Similarly, SST is calculated as: \text{SST} = \sum_{i=1}^{n} (y_i - \bar{y})^2
Now, let’s express the correlation coefficient \rho (equation 3.18): \rho = \frac{\sum_{i=1}^{n} (x_i - \bar{x})(y_i - \bar{y})}{\sqrt{\sum_{i=1}^{n} (x_i - \bar{x})^2} \sqrt{\sum_{i=1}^{n} (y_i - \bar{y})^2}}
Given that \bar{x} = \bar{y} = 0, this simplifies to: \rho = \frac{\sum_{i=1}^{n} x_i y_i}{\sqrt{\sum_{i=1}^{n} x_i^2} \sqrt{\sum_{i=1}^{n} y_i^2}}
Now, let’s substitute \bar{x} = \bar{y} = 0 into the expressions for SSR and SST: \text{SSR} = \sum_{i=1}^{n} \hat{y}_i^2 \text{SST} = \sum_{i=1}^{n} y_i^2
We can see that when \bar{x} = \bar{y} = 0, SSR is the sum of squared predicted values and SST is the sum of squared observed values.

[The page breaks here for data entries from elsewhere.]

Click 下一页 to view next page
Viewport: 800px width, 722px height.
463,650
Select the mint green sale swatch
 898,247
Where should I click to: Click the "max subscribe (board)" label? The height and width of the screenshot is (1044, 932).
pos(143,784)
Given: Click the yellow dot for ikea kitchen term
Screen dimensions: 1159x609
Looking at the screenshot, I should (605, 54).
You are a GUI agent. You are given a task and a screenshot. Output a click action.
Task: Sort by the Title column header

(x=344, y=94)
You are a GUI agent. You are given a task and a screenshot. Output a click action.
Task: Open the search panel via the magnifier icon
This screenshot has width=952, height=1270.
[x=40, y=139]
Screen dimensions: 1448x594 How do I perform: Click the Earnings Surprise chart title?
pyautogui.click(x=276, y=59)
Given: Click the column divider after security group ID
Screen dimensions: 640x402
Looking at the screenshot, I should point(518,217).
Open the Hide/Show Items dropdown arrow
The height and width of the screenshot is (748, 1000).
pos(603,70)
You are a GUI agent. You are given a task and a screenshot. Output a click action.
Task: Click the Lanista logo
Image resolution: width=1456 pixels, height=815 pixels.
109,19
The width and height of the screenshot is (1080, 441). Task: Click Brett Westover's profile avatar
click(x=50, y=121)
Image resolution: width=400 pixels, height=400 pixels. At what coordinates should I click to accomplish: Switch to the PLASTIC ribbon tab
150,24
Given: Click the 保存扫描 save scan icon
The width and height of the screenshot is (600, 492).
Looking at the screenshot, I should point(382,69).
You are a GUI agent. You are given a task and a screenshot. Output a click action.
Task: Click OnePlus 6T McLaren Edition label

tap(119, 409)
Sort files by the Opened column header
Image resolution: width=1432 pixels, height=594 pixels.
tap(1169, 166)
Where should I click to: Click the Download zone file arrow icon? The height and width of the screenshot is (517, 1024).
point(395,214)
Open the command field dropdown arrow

Now, let’s express R^2 solely in terms of predicted and observed values: R^2 = \frac{\sum_{i=1}^{n} \hat{y}_i^2}{\sum_{i=1}^{n} y_i^2}
By comparing this expression with the definition of correlation coefficient \rho, we can see that: R^2 = \rho^2
Thus, we have proven that in the case of simple linear regression of Y onto X, the R^2 statistic is equal to the square of the correlation between X and Y.